Supplied records: Begin

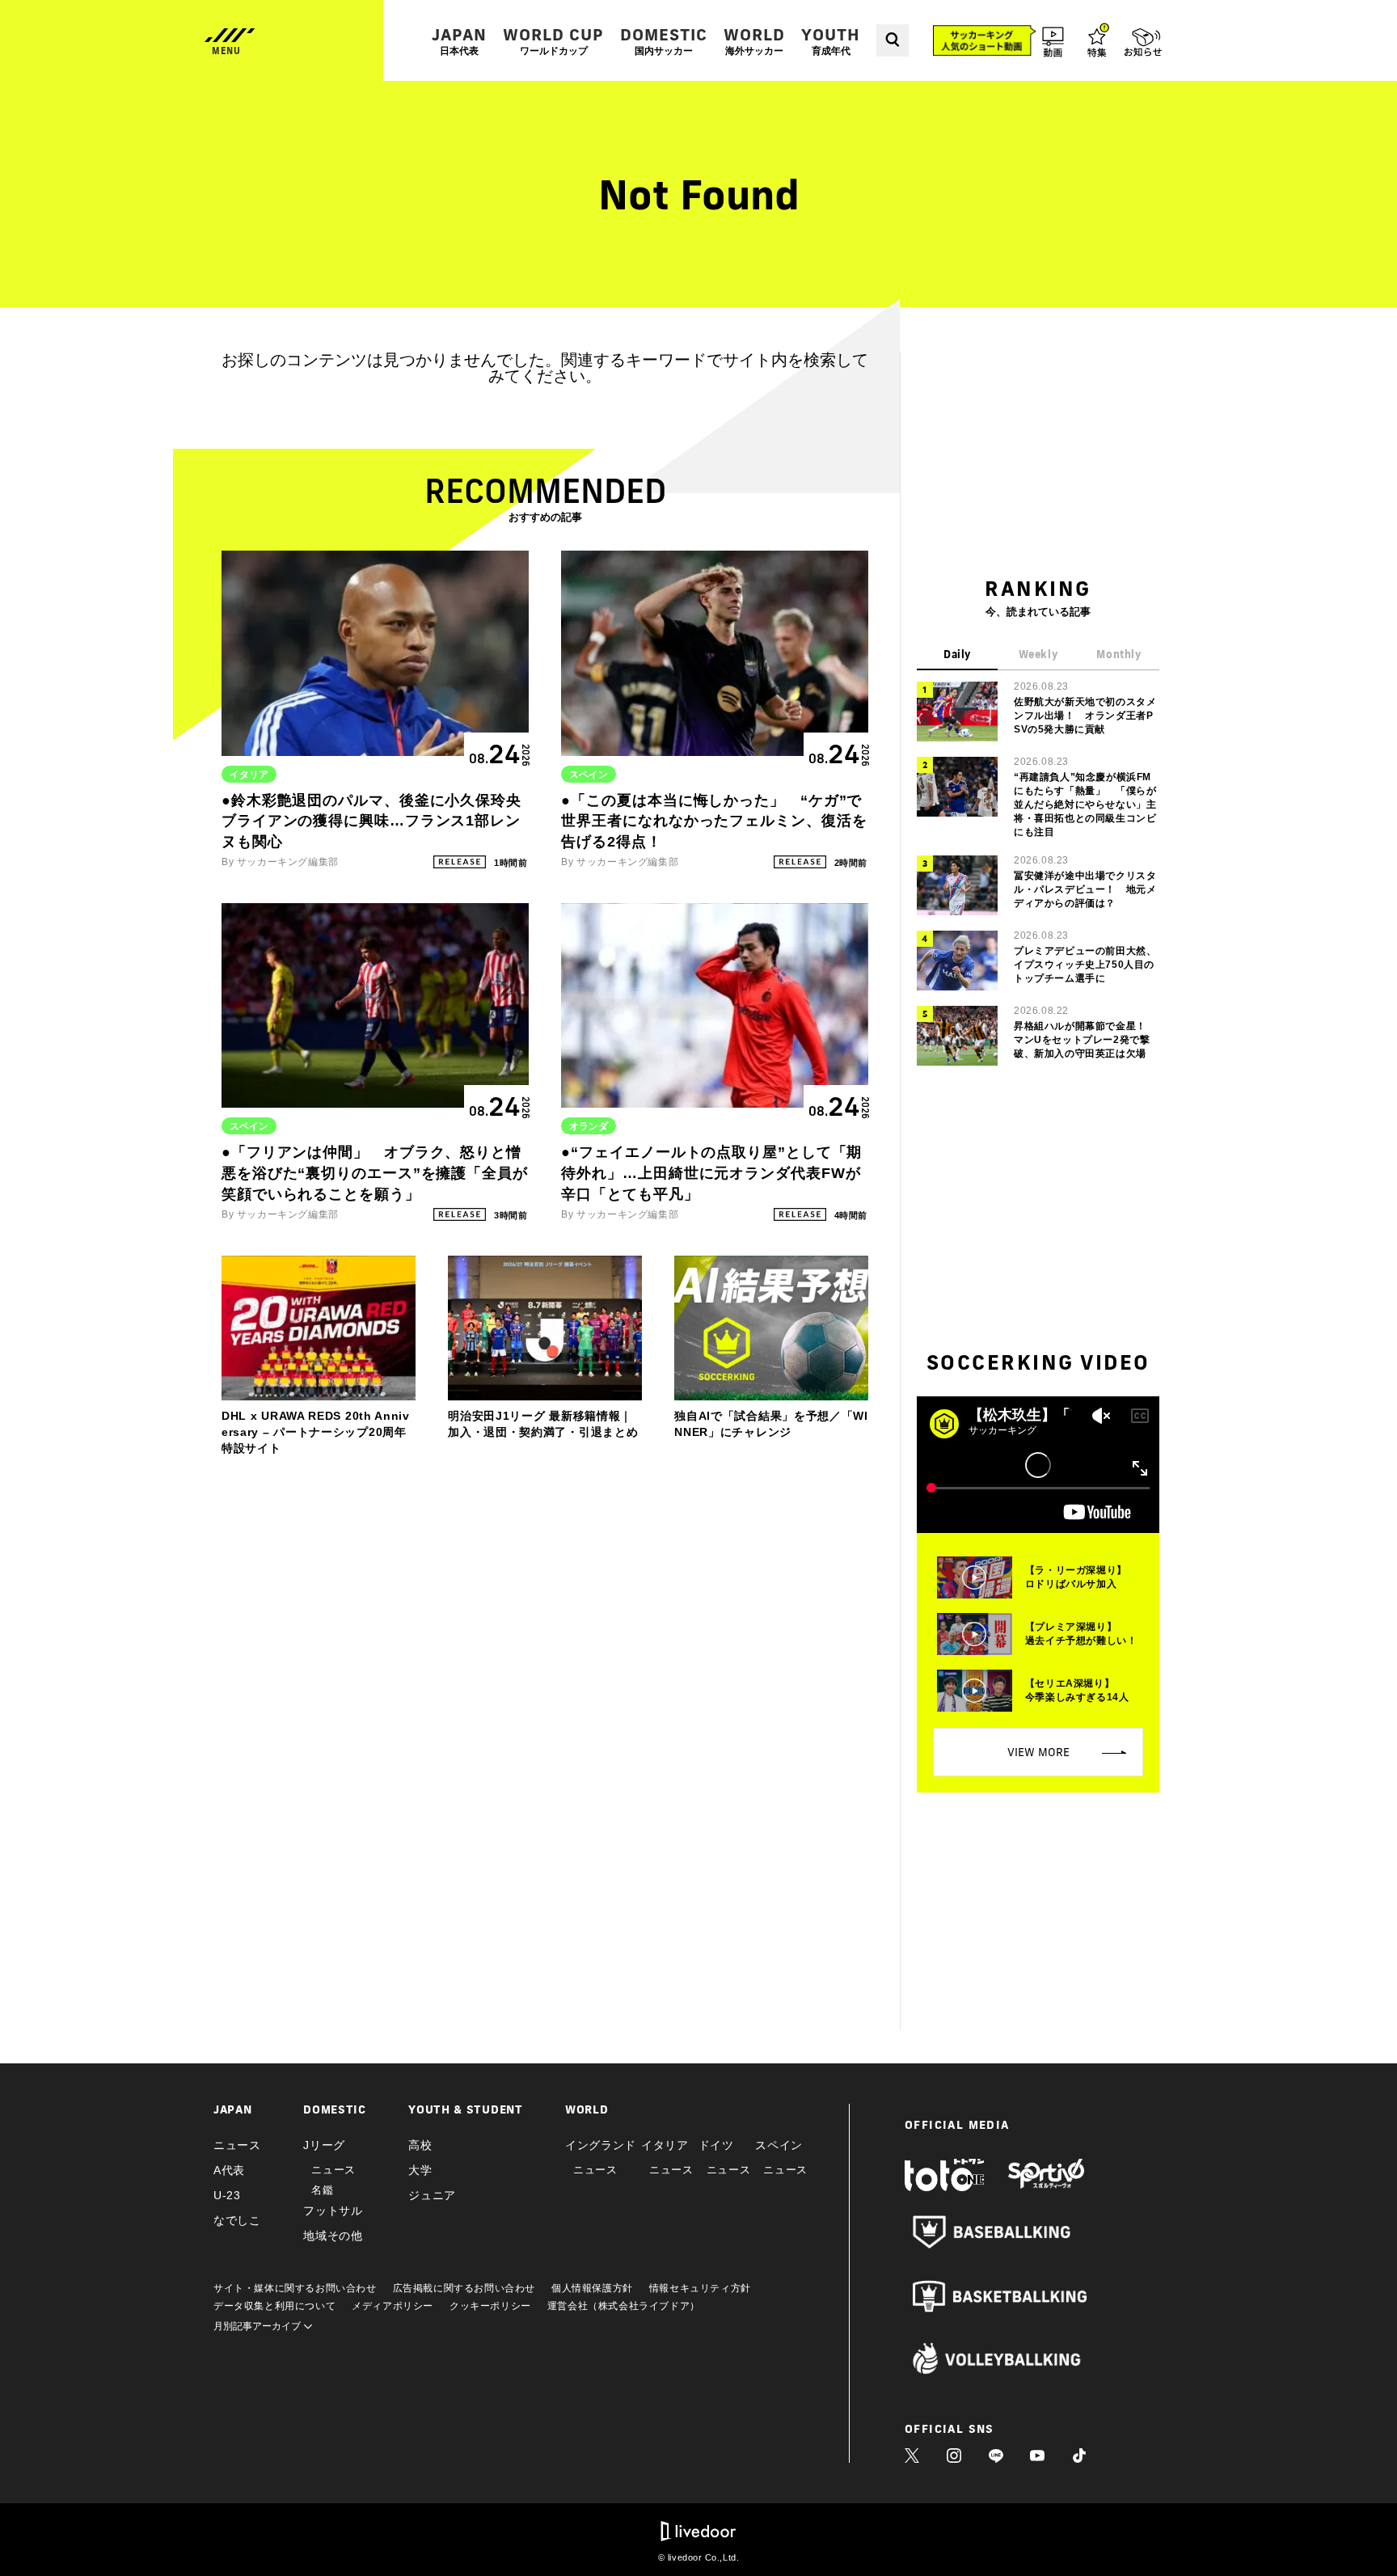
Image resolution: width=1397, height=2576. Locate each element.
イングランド (600, 2145)
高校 (420, 2145)
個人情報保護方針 (592, 2288)
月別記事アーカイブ (258, 2326)
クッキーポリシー (490, 2306)
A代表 (229, 2170)
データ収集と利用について (274, 2306)
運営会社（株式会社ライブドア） (623, 2306)
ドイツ (716, 2145)
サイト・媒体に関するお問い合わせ (295, 2288)
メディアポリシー (392, 2306)
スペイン (779, 2145)
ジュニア (432, 2195)
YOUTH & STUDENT (465, 2109)
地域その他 (333, 2235)
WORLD (754, 41)
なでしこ (237, 2220)
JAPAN (459, 41)
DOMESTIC (663, 41)
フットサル (333, 2210)
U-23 (227, 2195)
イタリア (665, 2145)
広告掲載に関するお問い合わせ (464, 2288)
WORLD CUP (553, 41)
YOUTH (830, 41)
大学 (420, 2170)
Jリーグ (324, 2145)
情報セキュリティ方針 (700, 2288)
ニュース (237, 2145)
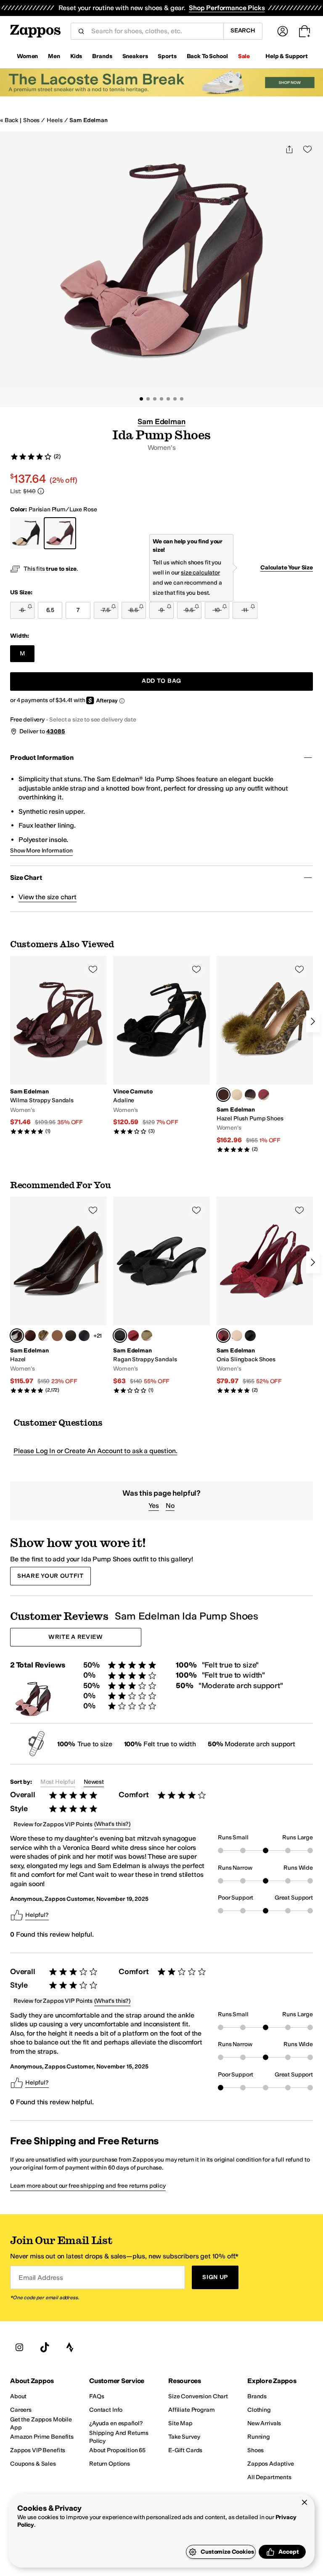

Supplied records: End

» Task prompt: Exact duplication is required for the lines above, from the line that contains "クッキーポリシー (490, 2306)" to the line that contains "大学 (420, 2170)", inclusive; omit all others.

» The completed task:
クッキーポリシー (490, 2306)
A代表 (229, 2170)
データ収集と利用について (274, 2306)
運営会社（株式会社ライブドア） (623, 2306)
ドイツ (716, 2145)
サイト・媒体に関するお問い合わせ (295, 2288)
メディアポリシー (392, 2306)
スペイン (779, 2145)
ジュニア (432, 2195)
YOUTH & STUDENT (465, 2109)
地域その他 (333, 2235)
WORLD (754, 41)
なでしこ (237, 2220)
JAPAN (459, 41)
DOMESTIC (663, 41)
フットサル (333, 2210)
U-23 (227, 2195)
イタリア (665, 2145)
広告掲載に関するお問い合わせ (464, 2288)
WORLD CUP (553, 41)
YOUTH (830, 41)
大学 (420, 2170)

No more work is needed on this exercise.